AN INTERVIEW WITH LUKE ROUTLEDGE

An Interview With Luke Routledge
Comments

AN INTERVIEW WITH LUKE ROUTLEDGE



Written by Ben Horton
13 Thursday 13th June 2013

Luke Routledge's work has been a favourite here at Don't Panic ever since he won our poster competition last year with his psychedelic entry. In addition to illustration, he also gives his ideas form with surreal mixed media sculptures. We caught up with Luke for a chat about his wonderfully disturbed creations. 

Hi Luke. To start off with, please could you tell us a little about your work? Is there anyone or anything you draw inspiration from in particular? 

My inspiration comes from all over the place really; it could be something in a scene of a sci-fi B-movie an extract from a philosophy book, or a peculiar photo in national geographic. I tend to use something as a starting point and then forget about it or look at something else, so the work evolves through the course of drawing or sculpting. In this way I see my process as a form of collage, with elements taken from here, there and everywhere. 

Monsters seem to be a recurring theme in your work. What's the story there?

The monsters in my work come from having grown up on a diet of Hieronymus Bosch, Salvador Dali and skateboard graphics. I find it fun to draw odd little drippy things with too many arms and eyes. I prefer to come up with things that don’t exist rather than drawing or sculpting people and objects that are around us everyday.

Your portfolio also includes sculpture. Is that a medium you're interested in pursuing further? 

Sculptures are always the main feature of my work and the drawings and paintings evolved   as pieces to expand the world my sculptures inhabit. Since graduating I have focused on illustration mainly because my house is getting full of life size monsters.

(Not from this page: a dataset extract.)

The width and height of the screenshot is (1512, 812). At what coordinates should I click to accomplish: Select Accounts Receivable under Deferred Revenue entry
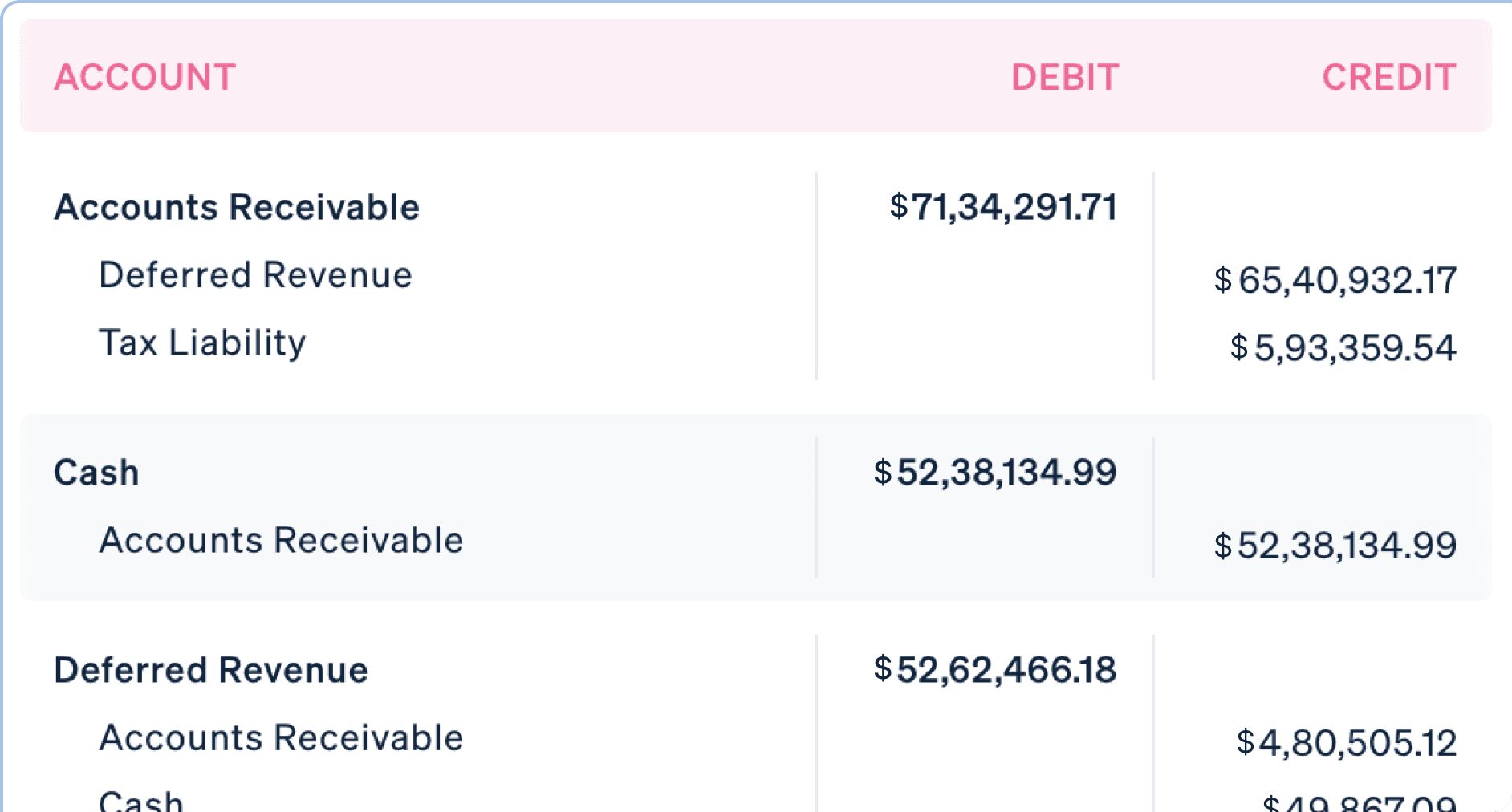281,737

I’ll always make three-dimensional work even if they end up hidden in cupboards, but to exhibit them more would be great.

What are you working on at the moment? Any upcoming projects we should be on the look out for? 

I have just ordered a bunch of t-shirts with one of my drawings on them, so they will be available from a store via my website in a week or two. I hope to have a range available pretty soon, so check back for updates on that front.

At the moment I am working on a number of sculptures for various competitions and you can watch the progress of these on my tumblr. 

I have just ordered a bunch of t-shirts with one of my drawings on them, so they will be available from a store via my website in a week or two. I hope to have a range available pretty soon, so check back for updates on that front.

At the moment I am working on a number of sculptures for various competitions and you can watch the progress of these on my tumblr. 

I’m currently taking part in a competition over at Ohh Deer to become a part of their collective and you can buy prints of my work and phone cases in their shop. 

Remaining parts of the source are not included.